El hecho de que parte del ganado era mía, me transformó en el más vigilante e infatigable vaquero. Más de una vez mi vigilancia, aguzada por el instinto de Bob, cambió nuestra fortuna. Cuando comenzamos a bordear territorio indio, Bob me advirtió que una banda pequeña o incluso un indio solo podrían tratar de espantar el rebaño por la noche. Alrededor de una semana más tarde, observé que el rebaño estaba inquieto.
—¡Indios! —dijo Bob cuando le hablé de las señales.
Esa noche estaba libre, pero como de costumbre daba una vuelta a caballo, cuando alrededor de la medianoche vi una figura blanca surgiendo de la tierra como un alarido fantasmagórico. El rebaño comenzó a correr, de modo que levanté el rifle y le disparé al indio, y aunque no le di, le pareció mejor abandonar el campo. Cinco minutos después habíamos tranquilizado al ganado y no pasó nada desagradable esa noche o más bien hasta que llegamos a Wichita, que era por entonces la avanzada de la civilización. Diez días después estábamos en Kansas, metiendo al ganado en un tren, aunque vendimos allí la cuarta parte del ganado a unos quince dólares por cabeza. Llegamos a Chicago a primeros de octubre y pusimos el ganado en los corrales que rodeaban al depósito de la calle Michigan. Al día siguiente vendimos más de la mitad del rebaño y yo tuve la suerte de encontrar un comprador que pagó quince dólares por cabeza por trescientas de mis bestias. Si no hubiera sido por el Jefe, que quería vender a tres céntimos la libra, hubiera vendido todo lo que tenía. Tal como fueron las cosas, terminé con más de cinco mil dólares en el banco y me sentí un nuevo Creso. Sin embargo, mi alegría tuvo poca duración.

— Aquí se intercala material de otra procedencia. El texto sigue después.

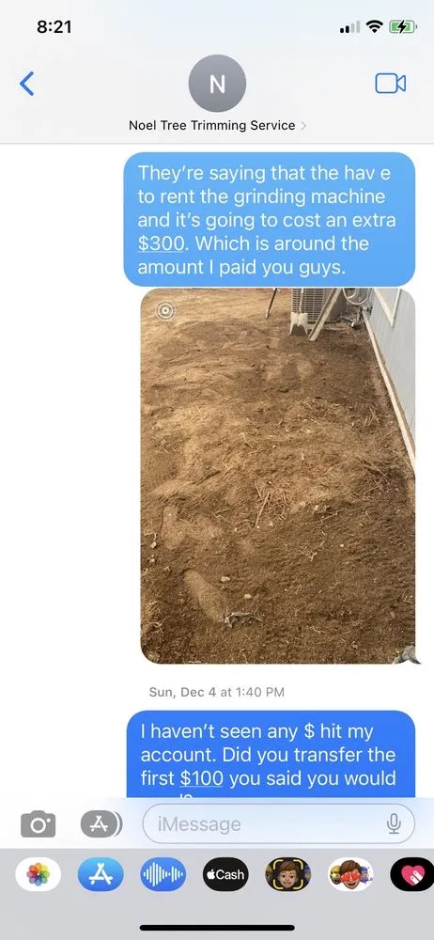
Task: Start a FaceTime video call
Action: tap(390, 84)
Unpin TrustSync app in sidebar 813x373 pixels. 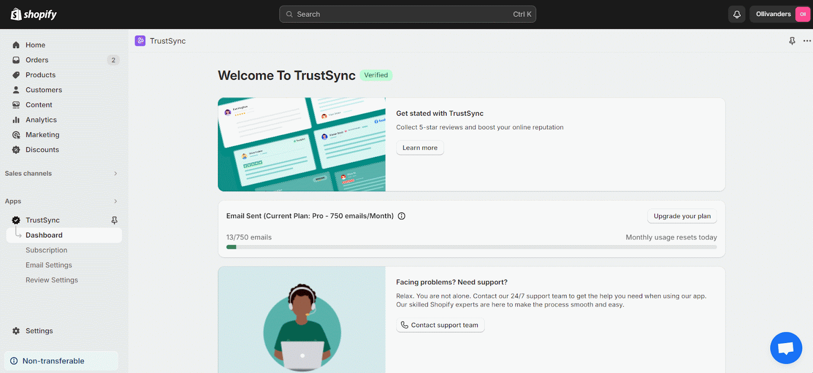pos(114,220)
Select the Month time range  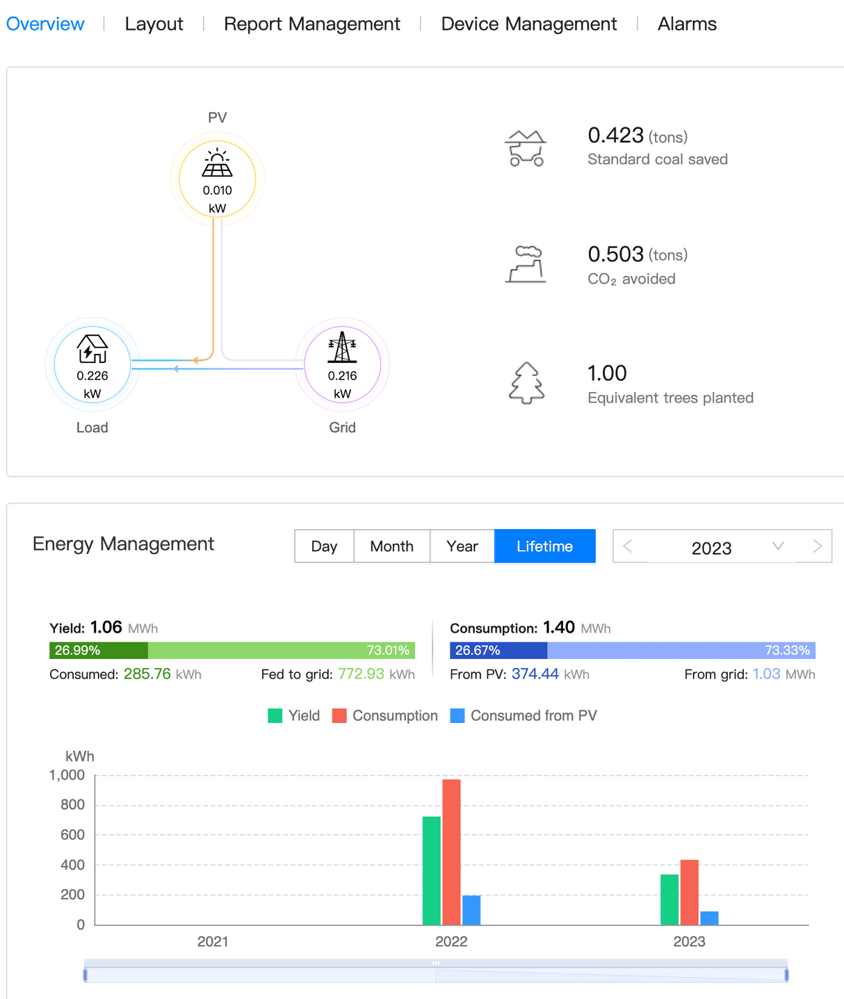tap(391, 546)
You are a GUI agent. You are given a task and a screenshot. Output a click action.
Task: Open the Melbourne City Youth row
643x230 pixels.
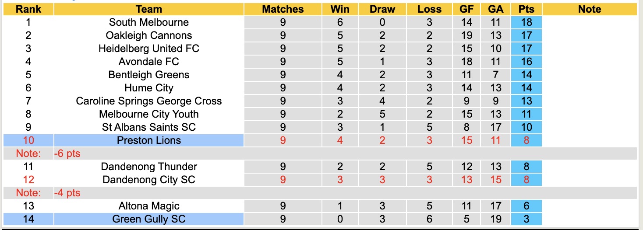click(x=149, y=114)
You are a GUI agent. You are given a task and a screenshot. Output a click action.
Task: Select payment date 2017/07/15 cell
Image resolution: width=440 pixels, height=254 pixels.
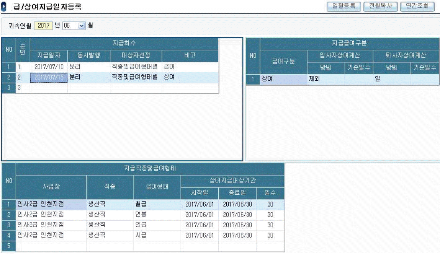click(49, 77)
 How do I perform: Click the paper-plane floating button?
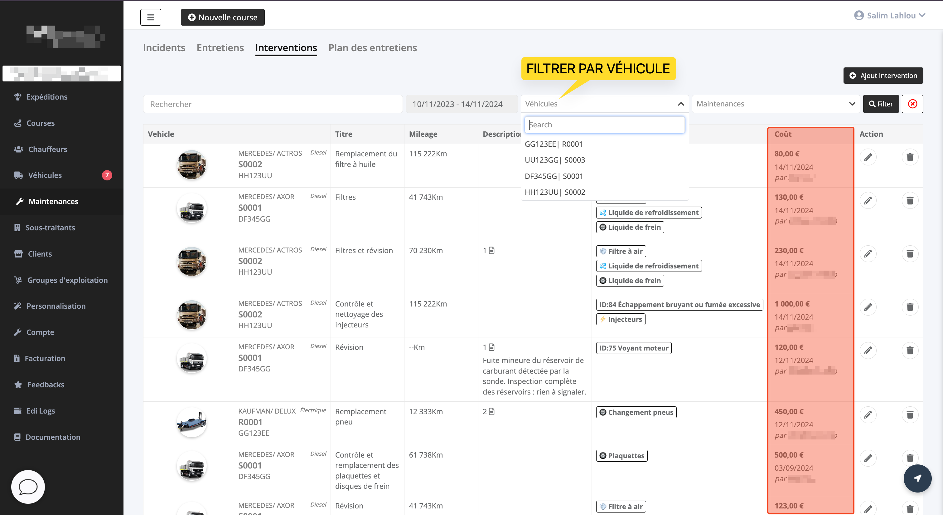pyautogui.click(x=917, y=478)
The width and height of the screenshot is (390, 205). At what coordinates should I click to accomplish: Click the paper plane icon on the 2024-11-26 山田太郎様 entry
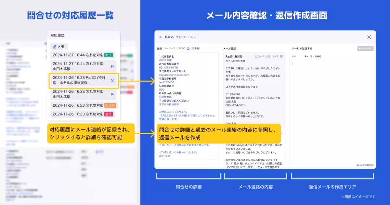(112, 93)
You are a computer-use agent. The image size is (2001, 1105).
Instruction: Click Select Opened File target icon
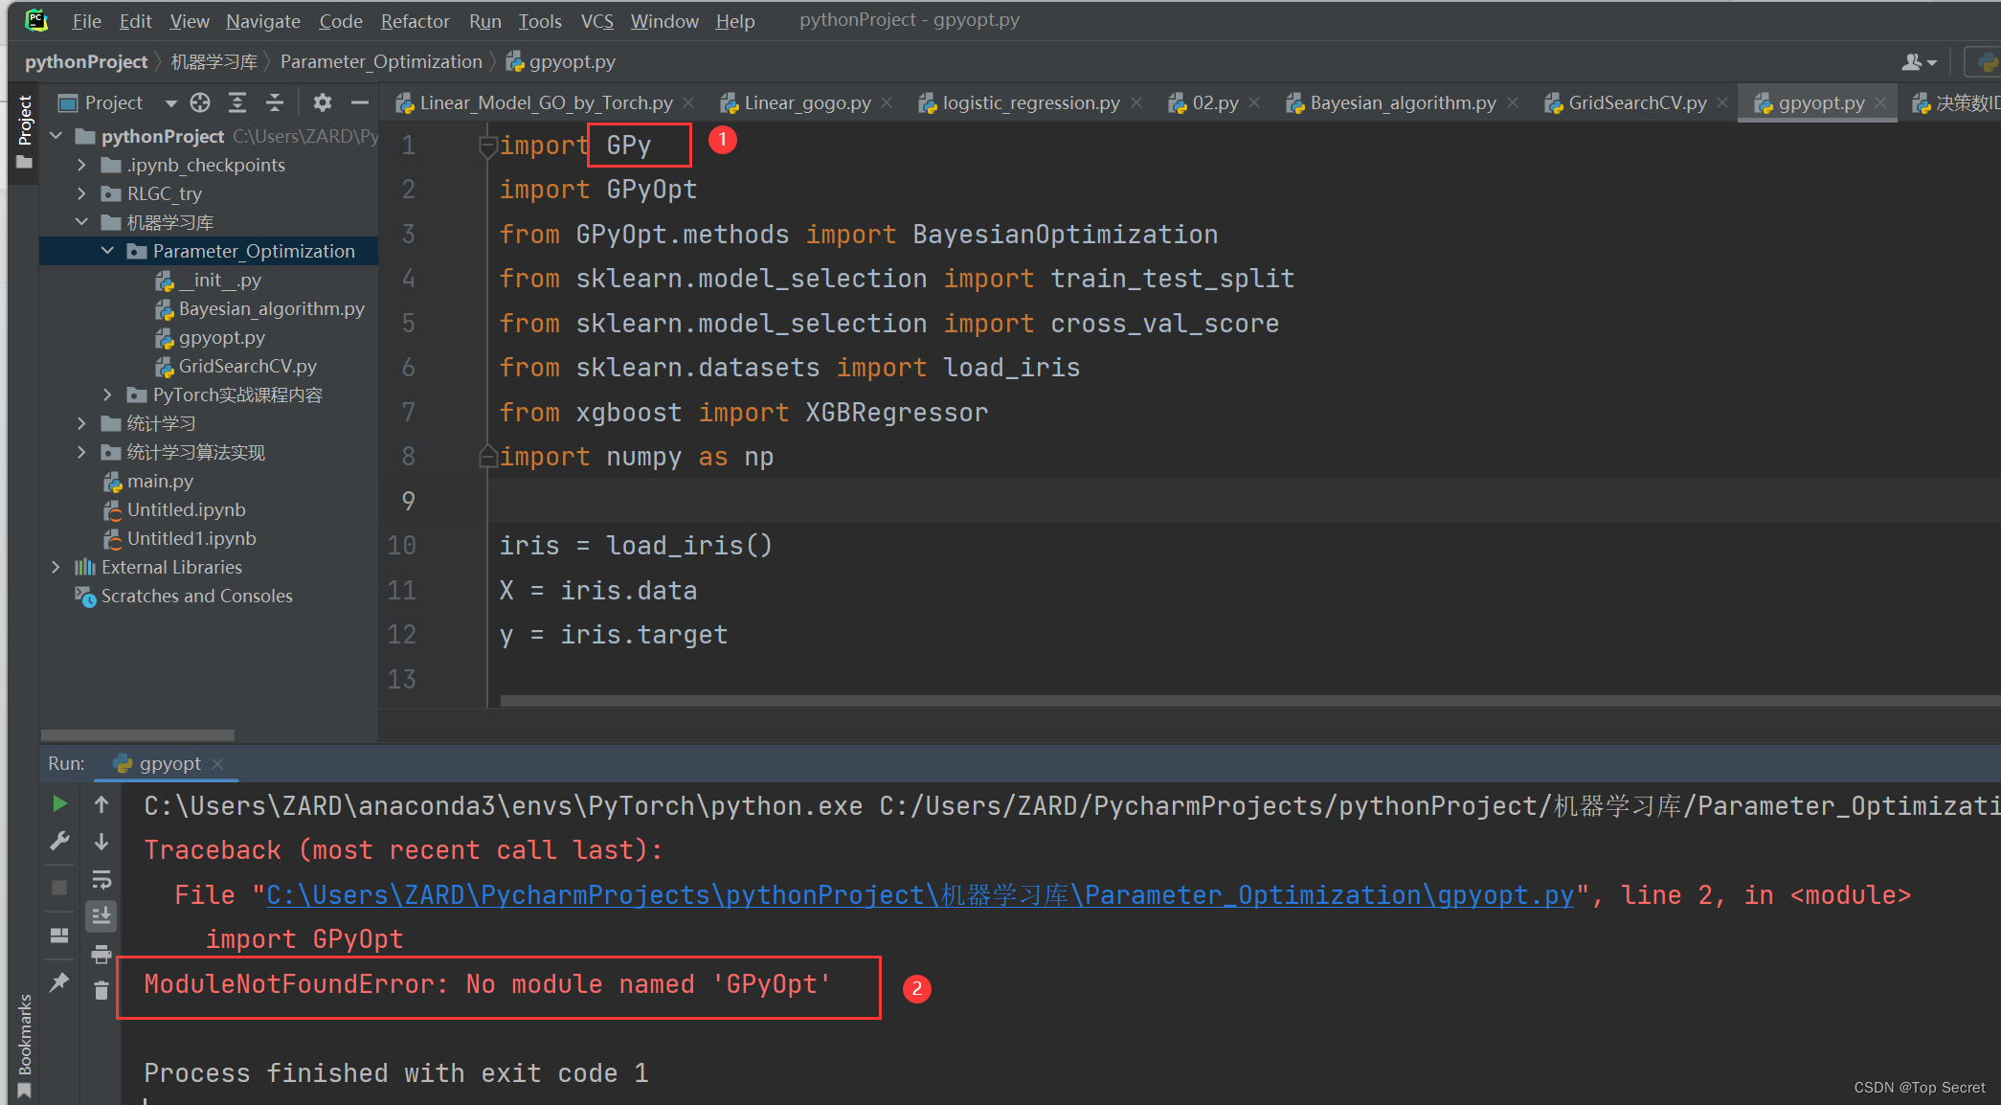pyautogui.click(x=200, y=102)

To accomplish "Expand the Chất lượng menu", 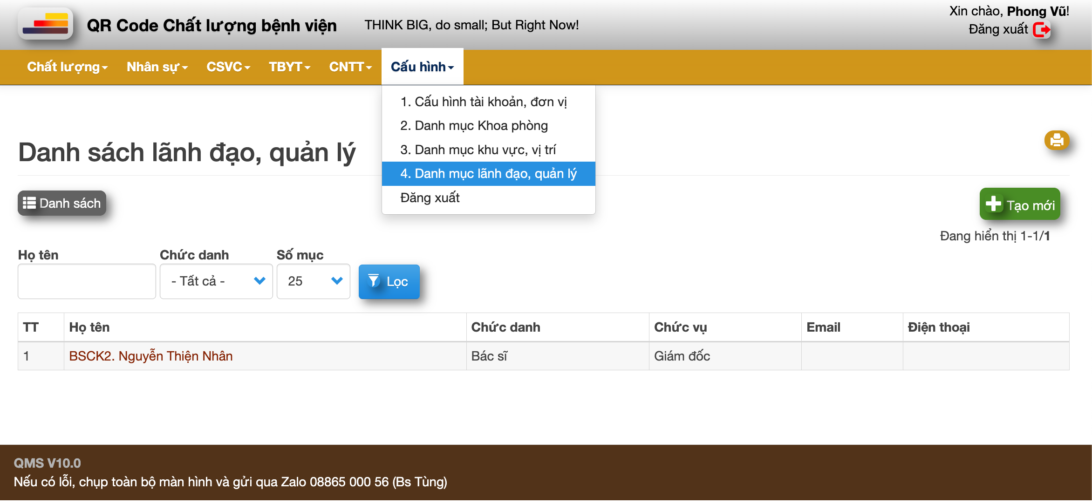I will click(x=67, y=67).
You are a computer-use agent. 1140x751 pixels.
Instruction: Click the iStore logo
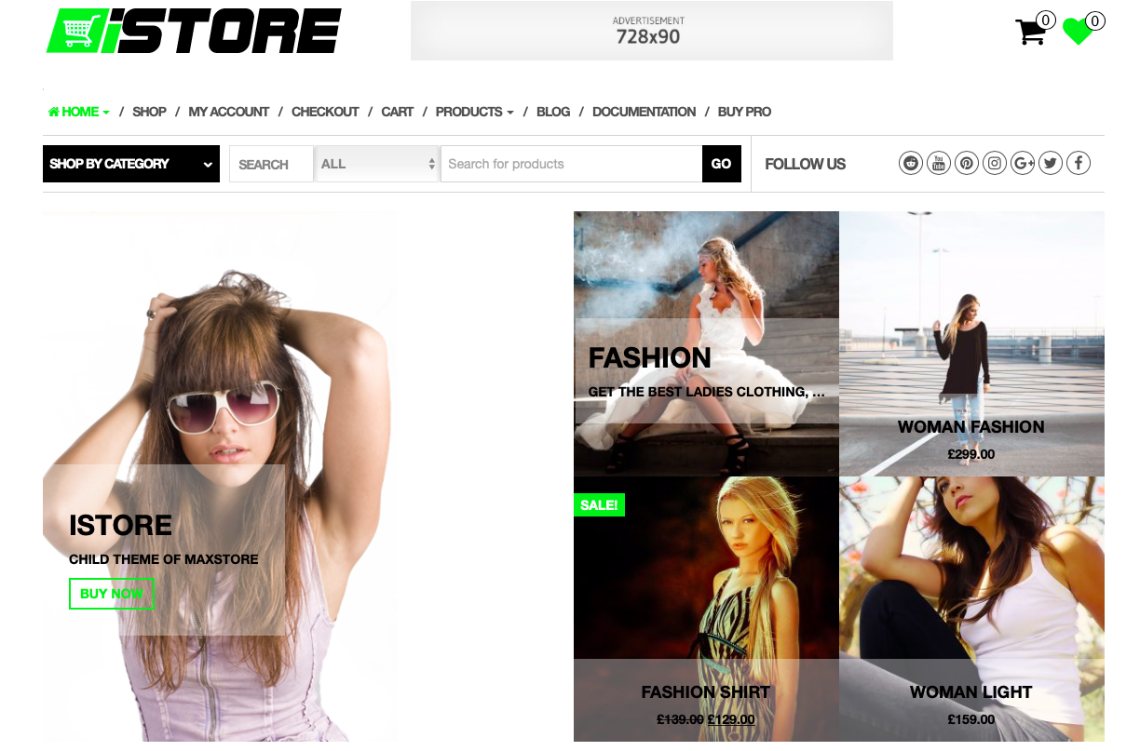pyautogui.click(x=193, y=30)
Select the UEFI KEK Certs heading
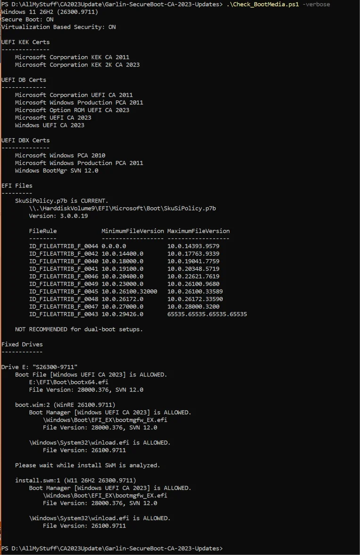360x555 pixels. pyautogui.click(x=25, y=42)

Por supuesto me alojé en el Fremont y fui muy bien recibido. La dirección había empeorado mucho, pensé, pero estaba contento de no ser ya responsable y poder estar allí a mis anchas. Mis seis meses en el camino me habían marcado profundamente. Hicieron de mí un trabajador y, sobre todo, me enseñaron que la resolución tensa, la fuerza de voluntad, eran el factor más importante de la vida. Decidí entrenar mi voluntad mediante el ejercicio, de la misma manera que entrenaría un músculo, y cada día me proponía una nueva prueba. Por ejemplo, me gustaban las patatas, de modo que decidí no comer ninguna durante una semana. Otra vez renuncié al café, que adoraba, durante un mes, y tuve mucho cuidado de respetar mi determinación. Había descubierto un refrán francés que fortaleció mi decisión: Celui qui veut, celuilà peut. «Querer es poder». Decidí que sería mi mente, y no mis apetitos, lo que me gobernaría.